И однажды я почти утвердился в мысли: то, что в кого-то западает божественный сор, вызревающий в поэтические жемчужины, есть механизм саморегуляции Природы. Поэты даны Человечеству для равновесия с тяжелеющей чашей мирового Зла. Возможно, в их организме — какой-то особый химический состав. Например, растворены жидкие кристаллы. Именно этот состав, который со временем будет обнаружен наукой, и заставляют поэта видеть мир иначе, чем окружающие. И творчество есть попытка преодоления мирового Зла, которое в той или иной степени растворено в каждом, в том числе, в самом творце. А если учесть, что человек создан по образу и подобию Божьему, значит, можно предположить, что мировое Зло, равно как и мировое Добро, есть и в Творце с заглавной буквы?.. Дозрев до этих мыслей, я решил выпустить книгу «Не такой».
— Почему ты ушел из «Юности», где был членом редколлегии?
— Глагол нужно употребить иначе — во множественном числе: ушли. В стихотворении «Успение бабушки» у меня есть такие строчки:
…четыре увольнения за то, что —
он русской смуты узкая заточка,
как полный бант Георгия, даны.
Я тут прикинул: у меня действительно было четыре знаковых увольнения. Формально — по сокращению штатов. Фактически — «за смуту». Виктор Сергеевич Липатов — тогда уже он был главным редактором «Юности» — так и сказал: «Вы наводите смуту! Приходится выбирать: или Вы, или журнал». То есть, смотри, как серьезно был поставлен вопрос: «Вы или журнал». Я даже сам себя зауважал: это ж какой, однако, стал для кого-то Беликов опасной фигурой! Как будто кто-то, стоящий в густой тени, дернул за поводок.
Бывший пермяк Толя Королев, а ныне — модный московский романист, творческую встречу с которым я устраивал в редакции «Юности», как-то, выступая в Перми по приглашению фонда «Юрятин», посетовал, увидев меня среди зрителей: «Москва требует от провинциала выработки особой системы поведения. Вот Юра Беликов этой системы не придерживался и в результате вновь оказался в Перми…»

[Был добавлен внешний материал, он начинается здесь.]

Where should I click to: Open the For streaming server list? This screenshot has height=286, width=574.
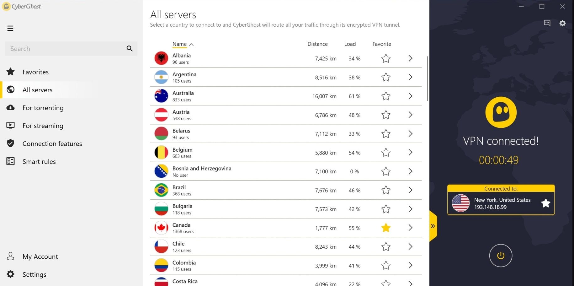point(42,126)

А я и до сей поры, Женя, уже сделавшись седым, никакой системы поведения не придерживаюсь. Живу — как Бог на душу положит. Иногда смотрю бокс по телевидению. Потому что многим не набил морду. Сдержался. А в «Юности» я был собкором по Уралу и Сибири. Никогда за всю историю существования журнала ни у кого такого экзотического статуса не было. Когда я «прописывался» в редакции, то хохмы ради заявил: «Хочу еще японские острова!» На протяжении двух лет я вел в «Юности» рубрику «Русская провинция», которую сам же и замыслил. Суть ее сводилась к тому, что я, собственно, сейчас продолжаю делать в «Труде» — слушаю гул гигантской морской раковины глубинной России и предлагаю этот гул послушать и москвичам. Для их же пользы. Да, допускаю: это разрушало некоторую систему (опять систему!) «ценностей», сложившуюся в «Юности» со времен Катаева-Полевого-Дементьева. Помню, как смотрящий в редакции за поэзией и тяготеющий к уменьшительно-ласкательным суффиксам Натан Маркович Злотников говорил: «Юрочка, у нас существует табель о рангах: сначала печатаем колоночку, затем — поэтическую полоску, а потом уж — и разворотик…» Я и сам не миновал этого «табельного коридора», как и многие, кто начинал публиковаться в «Юности». А талант отменяет все табели и не в последнюю очередь — самих его оценщиков. Это понимал Липатов, будучи моим союзником. «Я ему дам — табель о рангах!» — реагировал он, имея в виду Натана.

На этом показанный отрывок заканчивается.